子どもの時に読んだことがある!と、今や日本中ではなく世界で大人気の絵本、ぐりとぐら。

いつも仲良しで、お料理することと食べることが大好きな2ひきの野ねずみは、野菜作りが得意な農業家でもあります。ふたりは兄弟? 友だち? じつは、ふたごの兄弟です。「ぐりとぐら」が生まれたのは1963年。はじめはお母さん・お父さん向けの雑誌「母の友」で、読み切りのおはなしとして登場しました。その時のタイトルは『たまご』でした。

作者は中川李枝子さんと、山脇百合子さんの姉妹です。当時、保育園で働いていた中川さんは、人気絵本だった『ちびくろさんぼ』に登場するホットケーキよりもっと上等でおいしいものを子どもたちにごちそうしたい!と思って大きな卵をつかったカステラが出てくるおはなしを考えました。
 
中川さんたちは育ったのは東京ですが、生まれは札幌です。
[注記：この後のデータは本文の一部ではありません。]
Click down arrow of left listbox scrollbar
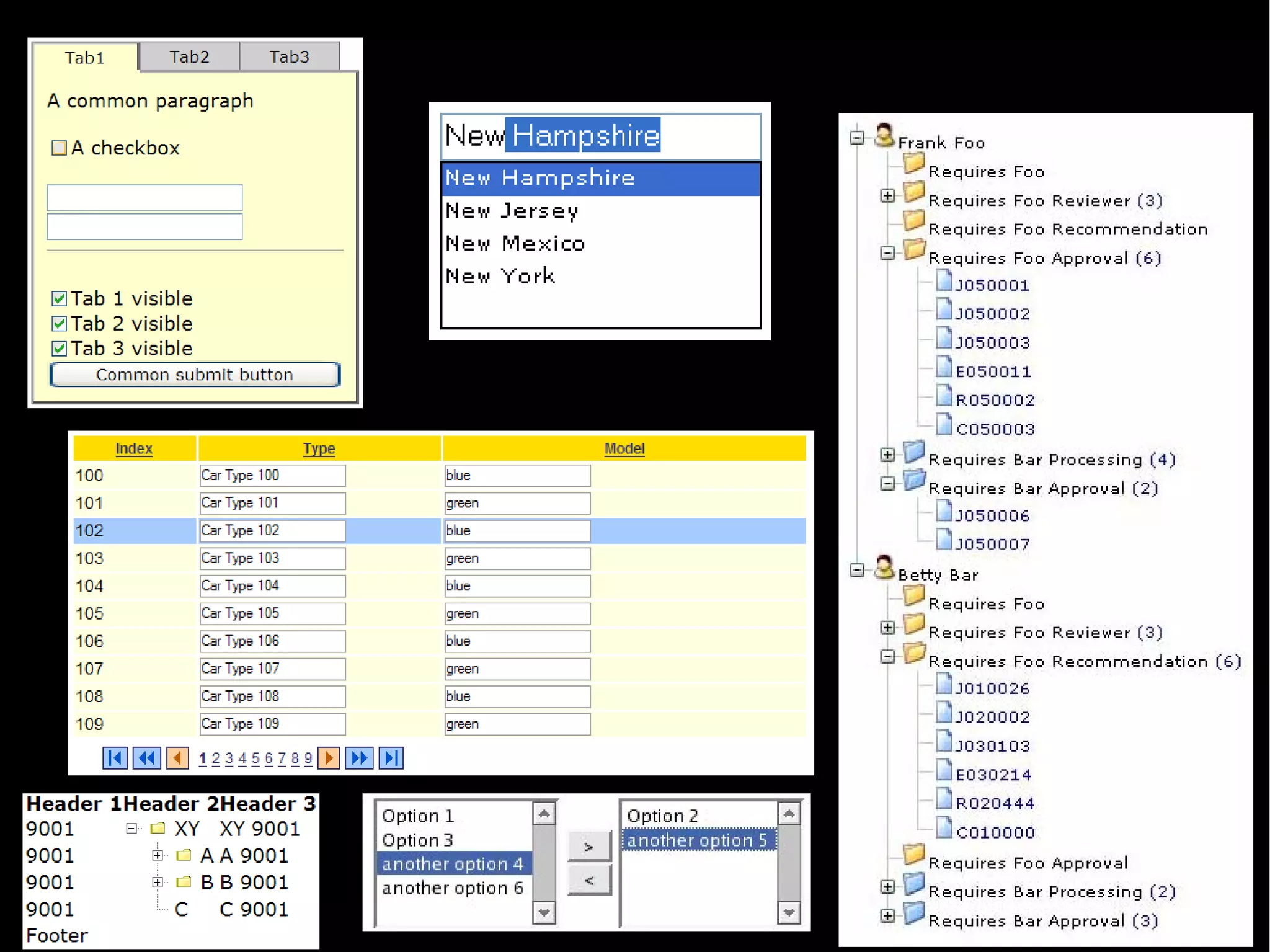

北海道にこのすばらしい絵本作家の出生があったことは、あまり知られていません。2015年現在、シリーズ累計発行部数は関連書籍も合わせると2,490万部を超え、シリーズ1作目の『ぐりとぐら』は、2015年の時点で472万部発行の、大ベストセラーです。中川さんはその他にも「ももいろのきりん」や「そらいろのたね」などの本をつくっています。
 
ぐりとぐらのカステラは誰でも一度は食べたいと思う!という人がたくさんいます。中川さんの子ども達にごちそうしたい!という気持ちがそのまま何十年も語り継がれているとは、とても素敵だと思います。
ふしぎと良い本は、その人の気持ちがはいって伝わるようです。